BEGIN RECORDS PROVIDED
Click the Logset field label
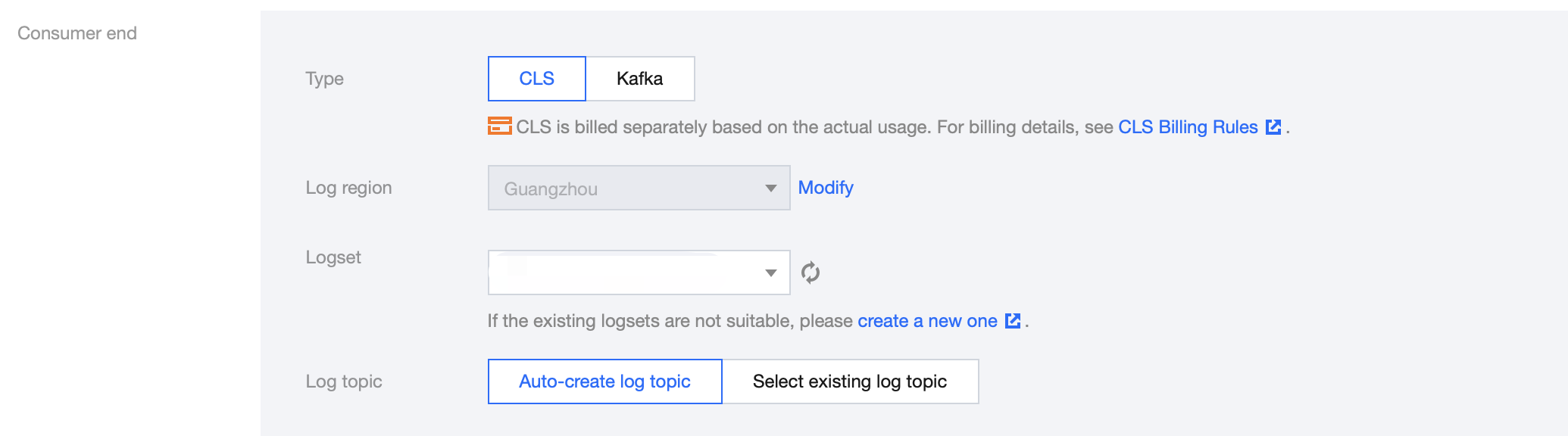tap(333, 257)
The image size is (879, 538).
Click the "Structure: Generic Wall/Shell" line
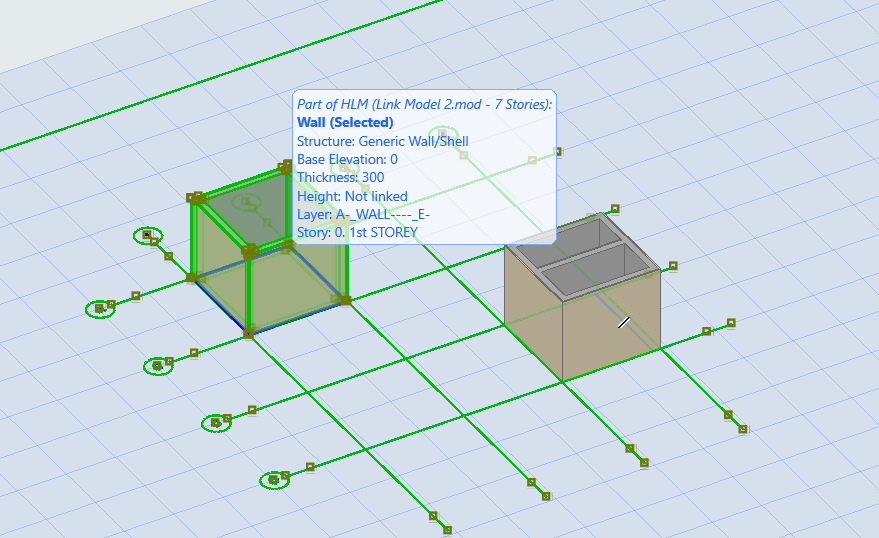[x=382, y=141]

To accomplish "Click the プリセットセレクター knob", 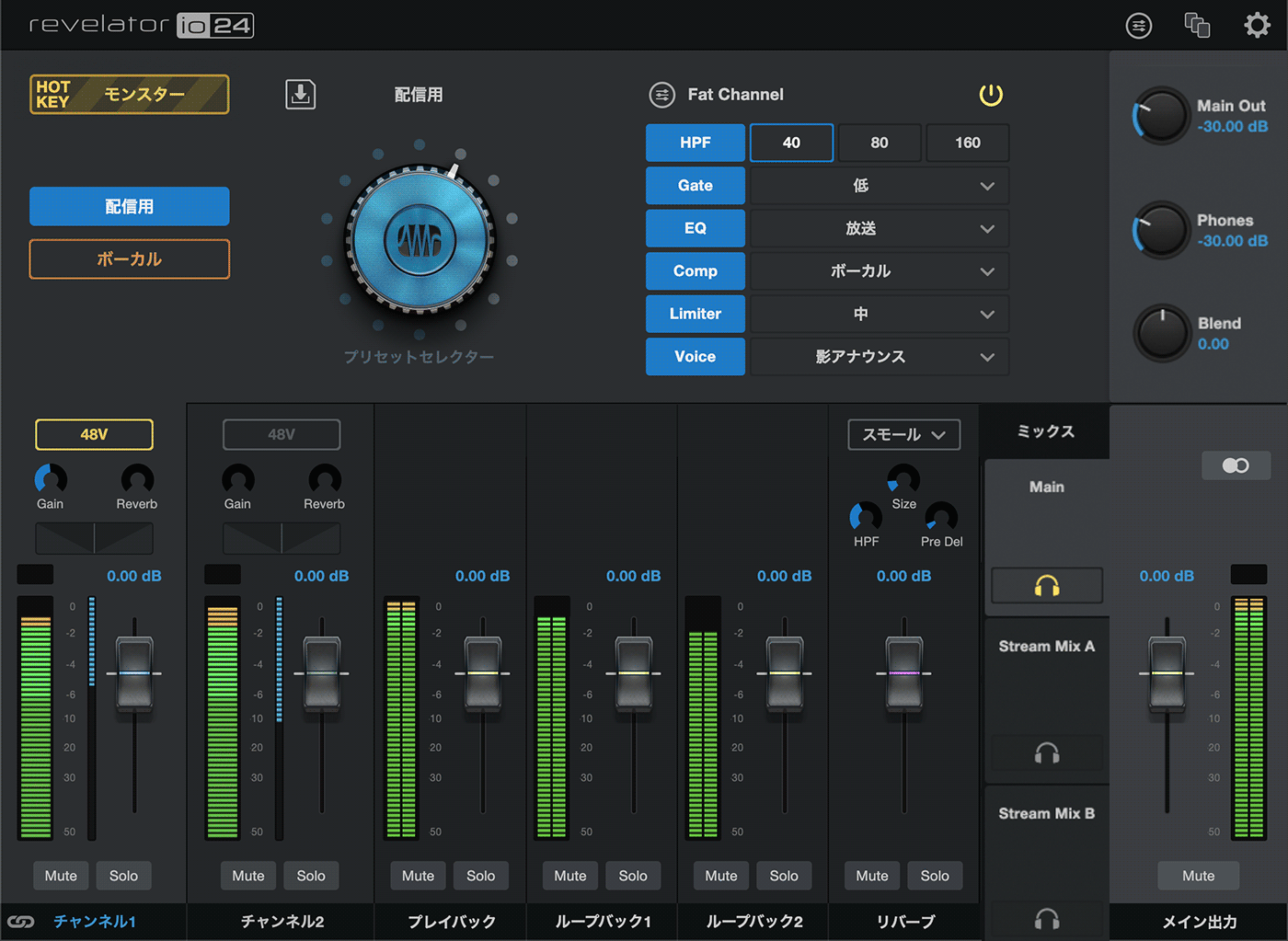I will click(420, 241).
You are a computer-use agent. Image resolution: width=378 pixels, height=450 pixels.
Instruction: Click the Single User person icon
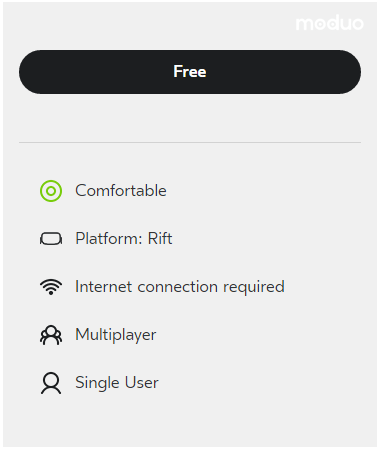[51, 383]
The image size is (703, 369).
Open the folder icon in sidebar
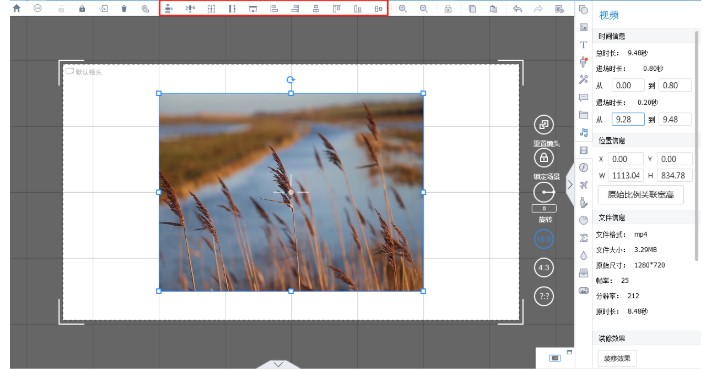coord(583,115)
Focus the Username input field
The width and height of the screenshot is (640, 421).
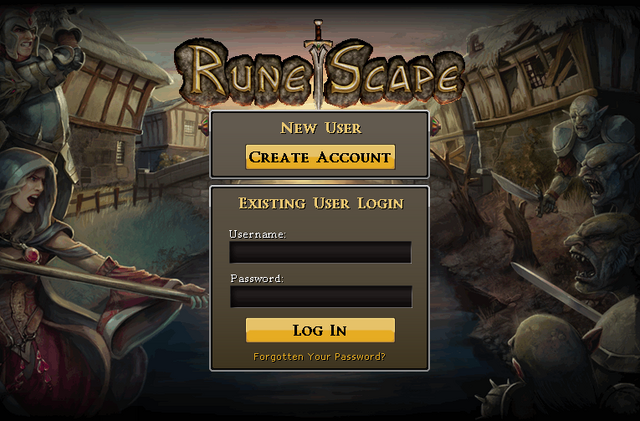coord(320,252)
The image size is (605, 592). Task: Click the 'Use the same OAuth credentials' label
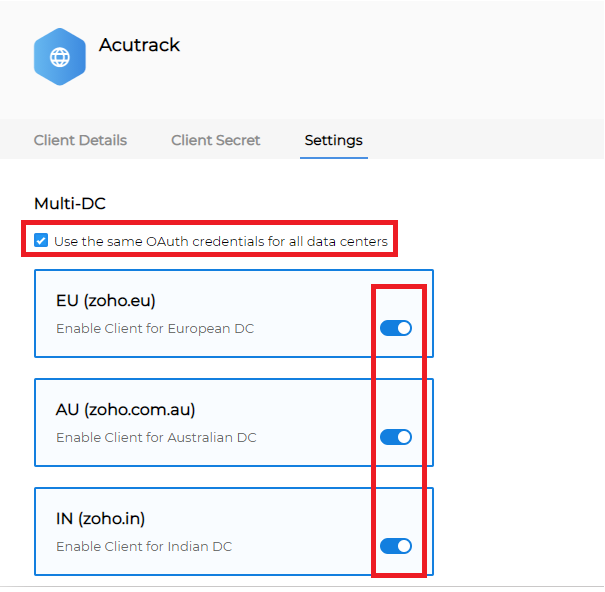click(221, 241)
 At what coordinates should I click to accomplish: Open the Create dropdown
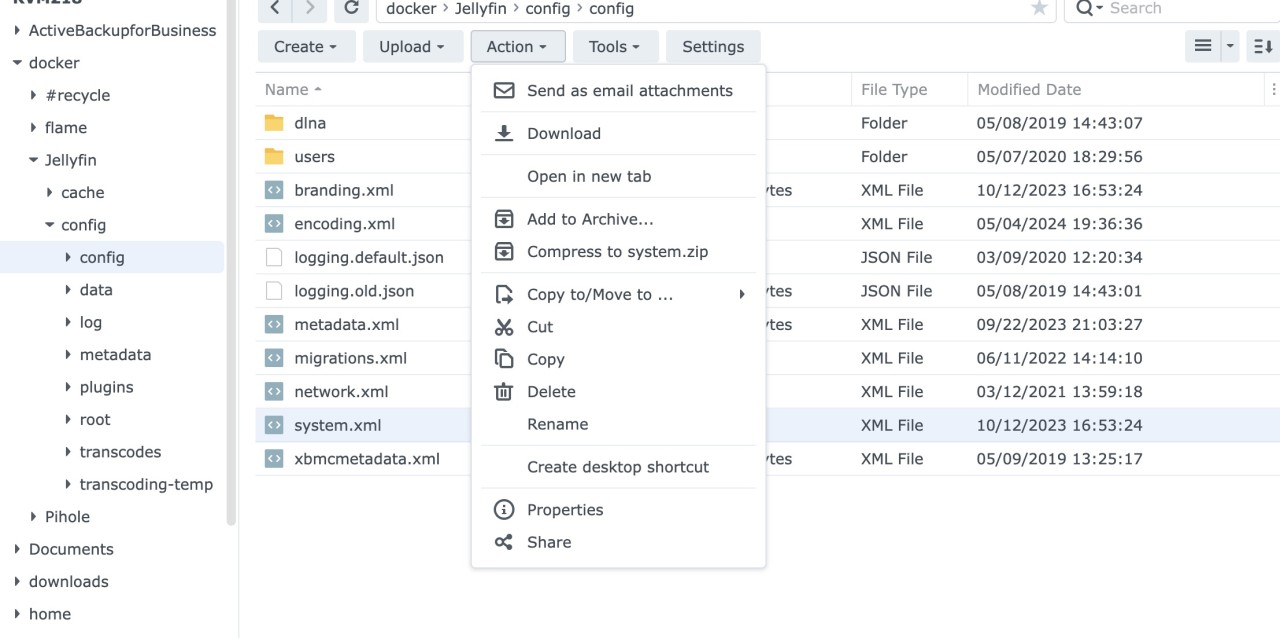tap(305, 47)
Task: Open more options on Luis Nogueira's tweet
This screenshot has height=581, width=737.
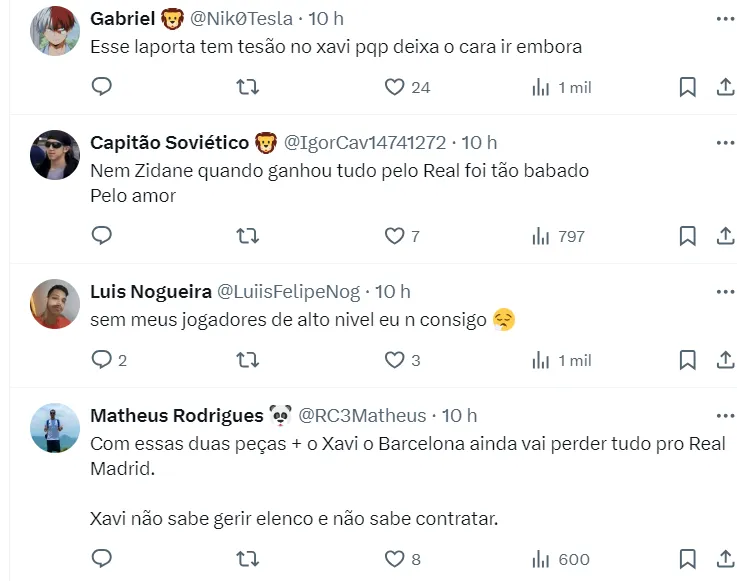Action: [x=725, y=292]
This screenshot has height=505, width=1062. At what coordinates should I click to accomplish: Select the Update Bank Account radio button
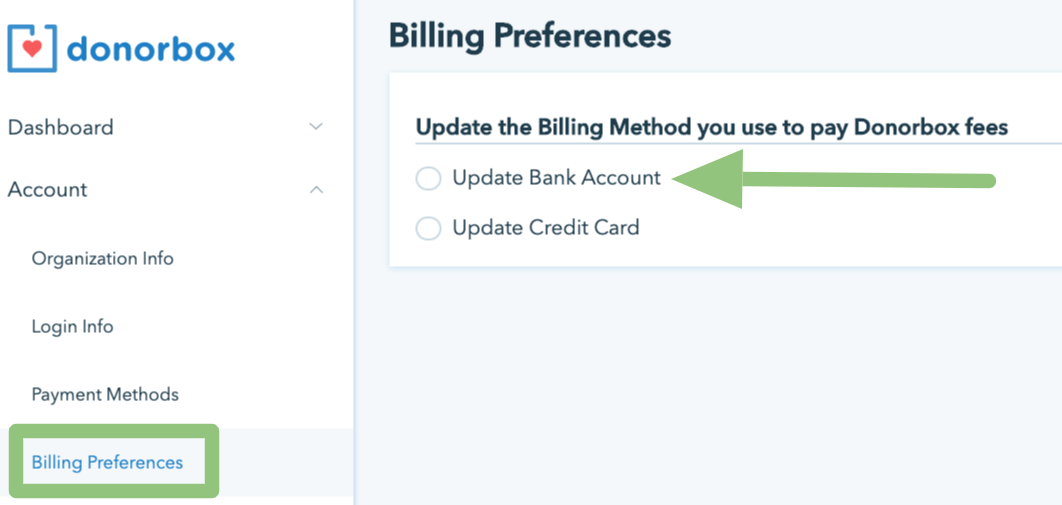[x=428, y=179]
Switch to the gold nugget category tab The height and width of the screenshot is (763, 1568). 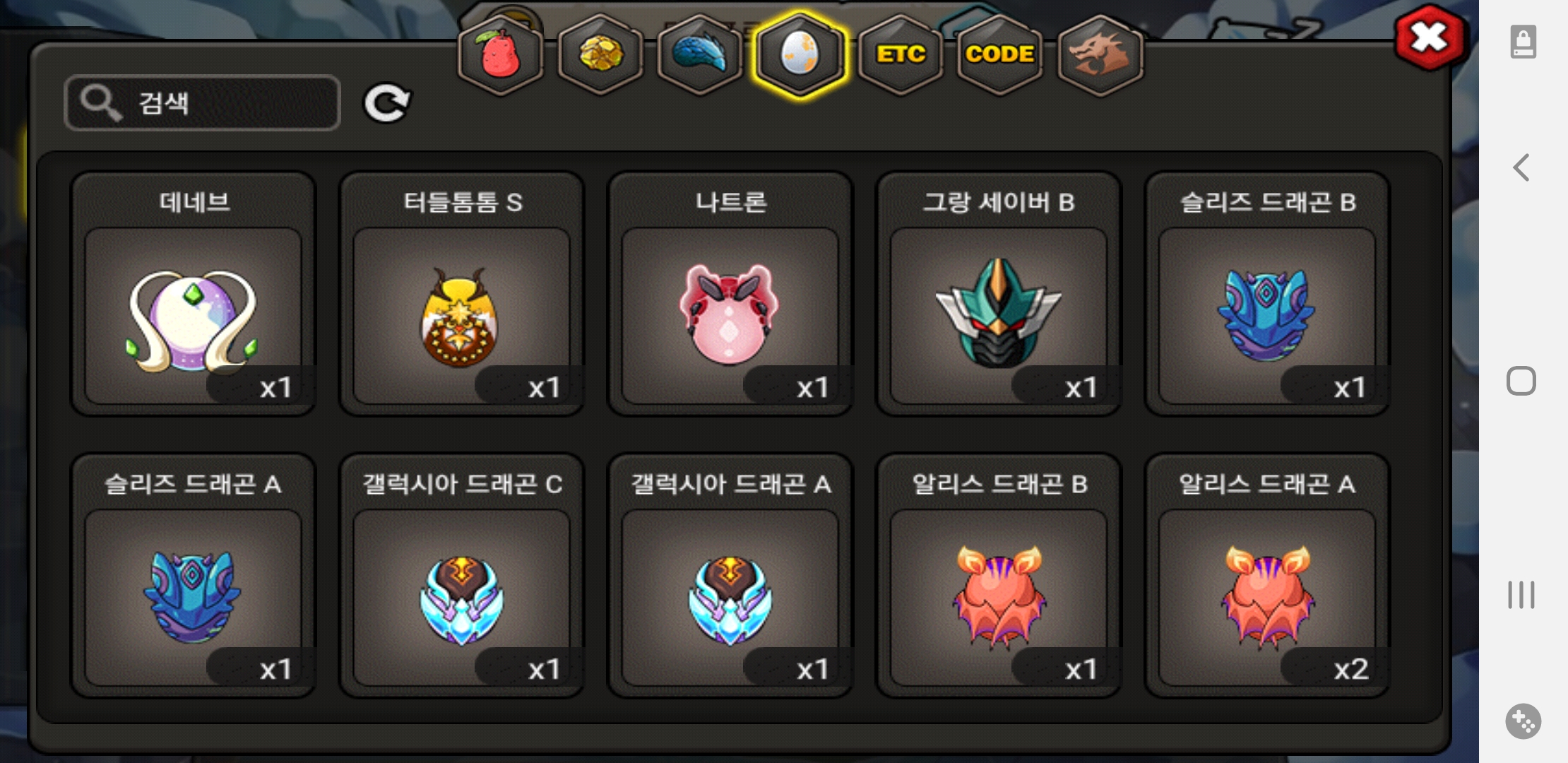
END RECORDS PROVIDED
GOAL OF THE EXERCISE :: Leave out every picture and copy, exactly as written, the lines from the one with "Focus the Username input field" through the end of the records above.

FINISHED EXERCISE ::
Focus the Username input field
The width and height of the screenshot is (640, 421).
coord(320,252)
The image size is (605, 592). Task: Click the 'Use the same OAuth credentials' label
click(221, 241)
 At what coordinates should I click to accomplish: Open the Create dropdown
tap(305, 47)
Task: Open more options on Luis Nogueira's tweet
This screenshot has height=581, width=737.
Action: [x=725, y=292]
This screenshot has height=505, width=1062. At what coordinates should I click to accomplish: Select the Update Bank Account radio button
[x=428, y=179]
Switch to the gold nugget category tab The height and width of the screenshot is (763, 1568). 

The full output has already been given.